# Start of Source data

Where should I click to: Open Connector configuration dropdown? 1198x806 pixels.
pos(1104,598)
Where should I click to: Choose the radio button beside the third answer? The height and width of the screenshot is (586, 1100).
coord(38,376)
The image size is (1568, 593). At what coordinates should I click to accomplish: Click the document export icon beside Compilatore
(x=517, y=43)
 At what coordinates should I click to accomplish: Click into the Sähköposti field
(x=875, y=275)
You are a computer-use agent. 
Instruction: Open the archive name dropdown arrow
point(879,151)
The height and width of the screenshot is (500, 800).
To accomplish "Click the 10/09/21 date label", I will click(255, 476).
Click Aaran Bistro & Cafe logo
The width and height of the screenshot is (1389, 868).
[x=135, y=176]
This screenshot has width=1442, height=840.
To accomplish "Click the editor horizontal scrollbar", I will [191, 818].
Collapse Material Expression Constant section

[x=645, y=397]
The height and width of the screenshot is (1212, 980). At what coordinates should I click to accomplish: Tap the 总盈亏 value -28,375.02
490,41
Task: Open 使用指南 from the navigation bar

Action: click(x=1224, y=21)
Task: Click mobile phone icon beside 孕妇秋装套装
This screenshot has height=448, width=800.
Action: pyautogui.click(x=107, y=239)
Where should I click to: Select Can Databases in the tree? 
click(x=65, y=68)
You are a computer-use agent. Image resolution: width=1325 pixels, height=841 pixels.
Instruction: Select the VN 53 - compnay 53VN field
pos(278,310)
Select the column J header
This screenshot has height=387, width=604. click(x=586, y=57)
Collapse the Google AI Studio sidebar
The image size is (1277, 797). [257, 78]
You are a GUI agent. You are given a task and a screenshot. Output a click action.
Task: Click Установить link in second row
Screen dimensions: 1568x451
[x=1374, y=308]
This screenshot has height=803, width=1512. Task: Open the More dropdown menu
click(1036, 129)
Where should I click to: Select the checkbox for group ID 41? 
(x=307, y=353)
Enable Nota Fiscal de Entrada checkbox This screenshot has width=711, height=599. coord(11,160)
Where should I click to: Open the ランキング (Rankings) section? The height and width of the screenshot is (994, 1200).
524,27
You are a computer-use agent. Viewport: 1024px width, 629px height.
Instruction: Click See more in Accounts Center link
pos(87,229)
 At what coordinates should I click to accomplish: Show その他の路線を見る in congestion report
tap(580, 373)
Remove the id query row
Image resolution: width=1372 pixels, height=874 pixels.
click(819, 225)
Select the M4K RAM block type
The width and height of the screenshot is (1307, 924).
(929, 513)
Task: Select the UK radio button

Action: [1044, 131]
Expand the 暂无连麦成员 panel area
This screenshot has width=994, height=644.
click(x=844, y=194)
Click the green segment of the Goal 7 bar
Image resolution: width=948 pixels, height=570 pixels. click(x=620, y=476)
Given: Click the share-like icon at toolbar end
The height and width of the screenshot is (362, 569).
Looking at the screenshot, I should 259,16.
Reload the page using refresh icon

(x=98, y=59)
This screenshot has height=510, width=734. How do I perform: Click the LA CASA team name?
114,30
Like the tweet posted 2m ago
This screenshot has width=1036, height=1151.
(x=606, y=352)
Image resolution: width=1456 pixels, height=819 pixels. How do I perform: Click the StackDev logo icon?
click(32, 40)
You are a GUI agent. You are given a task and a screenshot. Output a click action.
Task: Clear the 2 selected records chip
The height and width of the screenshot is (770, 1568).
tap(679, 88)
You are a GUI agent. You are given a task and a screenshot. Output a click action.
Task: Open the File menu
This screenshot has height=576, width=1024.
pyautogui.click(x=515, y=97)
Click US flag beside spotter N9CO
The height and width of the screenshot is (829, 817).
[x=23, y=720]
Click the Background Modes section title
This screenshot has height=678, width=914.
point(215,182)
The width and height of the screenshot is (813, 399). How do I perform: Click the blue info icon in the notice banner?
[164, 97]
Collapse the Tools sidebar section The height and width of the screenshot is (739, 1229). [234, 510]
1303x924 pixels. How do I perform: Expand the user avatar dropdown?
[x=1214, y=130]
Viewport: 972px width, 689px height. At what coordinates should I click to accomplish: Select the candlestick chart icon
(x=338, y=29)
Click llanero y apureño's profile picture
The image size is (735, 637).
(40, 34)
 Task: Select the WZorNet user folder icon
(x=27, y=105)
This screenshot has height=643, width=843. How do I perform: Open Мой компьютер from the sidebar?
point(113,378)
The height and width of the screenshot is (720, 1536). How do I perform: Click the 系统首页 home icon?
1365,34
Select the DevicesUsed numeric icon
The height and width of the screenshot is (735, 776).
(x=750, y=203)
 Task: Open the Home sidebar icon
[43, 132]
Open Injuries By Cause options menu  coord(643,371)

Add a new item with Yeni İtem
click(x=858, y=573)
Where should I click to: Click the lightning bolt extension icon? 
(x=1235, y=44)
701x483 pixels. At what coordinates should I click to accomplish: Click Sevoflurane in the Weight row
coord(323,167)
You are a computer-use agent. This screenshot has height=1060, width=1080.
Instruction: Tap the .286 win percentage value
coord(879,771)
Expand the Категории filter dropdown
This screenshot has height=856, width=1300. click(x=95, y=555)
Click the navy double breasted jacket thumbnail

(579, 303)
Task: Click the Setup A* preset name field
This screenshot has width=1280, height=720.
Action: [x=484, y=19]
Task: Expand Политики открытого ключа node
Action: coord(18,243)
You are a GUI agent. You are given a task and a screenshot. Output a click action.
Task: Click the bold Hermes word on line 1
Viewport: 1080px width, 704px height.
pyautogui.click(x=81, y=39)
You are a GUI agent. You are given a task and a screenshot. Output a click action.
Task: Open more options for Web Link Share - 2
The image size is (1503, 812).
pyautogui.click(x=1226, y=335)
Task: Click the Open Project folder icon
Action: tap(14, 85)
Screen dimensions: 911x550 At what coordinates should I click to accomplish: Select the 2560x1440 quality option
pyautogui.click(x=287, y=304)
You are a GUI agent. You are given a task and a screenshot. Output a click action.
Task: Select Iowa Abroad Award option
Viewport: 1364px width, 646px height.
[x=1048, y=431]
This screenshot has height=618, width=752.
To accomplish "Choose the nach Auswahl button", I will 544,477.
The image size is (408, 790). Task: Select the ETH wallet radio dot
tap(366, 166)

# End of Source data

Task directions:
Switch "dropdown" to "drop-down" throughout the listing, from its first line up to and including the line with "[x=135, y=176]", and reproduce only those lines with nothing else altered.

Solution to the exercise:
Where should I click to: Open Connector configuration drop-down? 1198x806 pixels.
pos(1104,598)
Where should I click to: Choose the radio button beside the third answer? The height and width of the screenshot is (586, 1100).
coord(38,376)
The image size is (1568, 593). At what coordinates should I click to accomplish: Click the document export icon beside Compilatore
(x=517, y=43)
 At what coordinates should I click to accomplish: Click into the Sähköposti field
(x=875, y=275)
You are a computer-use agent. 
Instruction: Open the archive name drop-down arrow
point(879,151)
The height and width of the screenshot is (500, 800).
To accomplish "Click the 10/09/21 date label", I will click(255, 476).
Click Aaran Bistro & Cafe logo
The width and height of the screenshot is (1389, 868).
[x=135, y=176]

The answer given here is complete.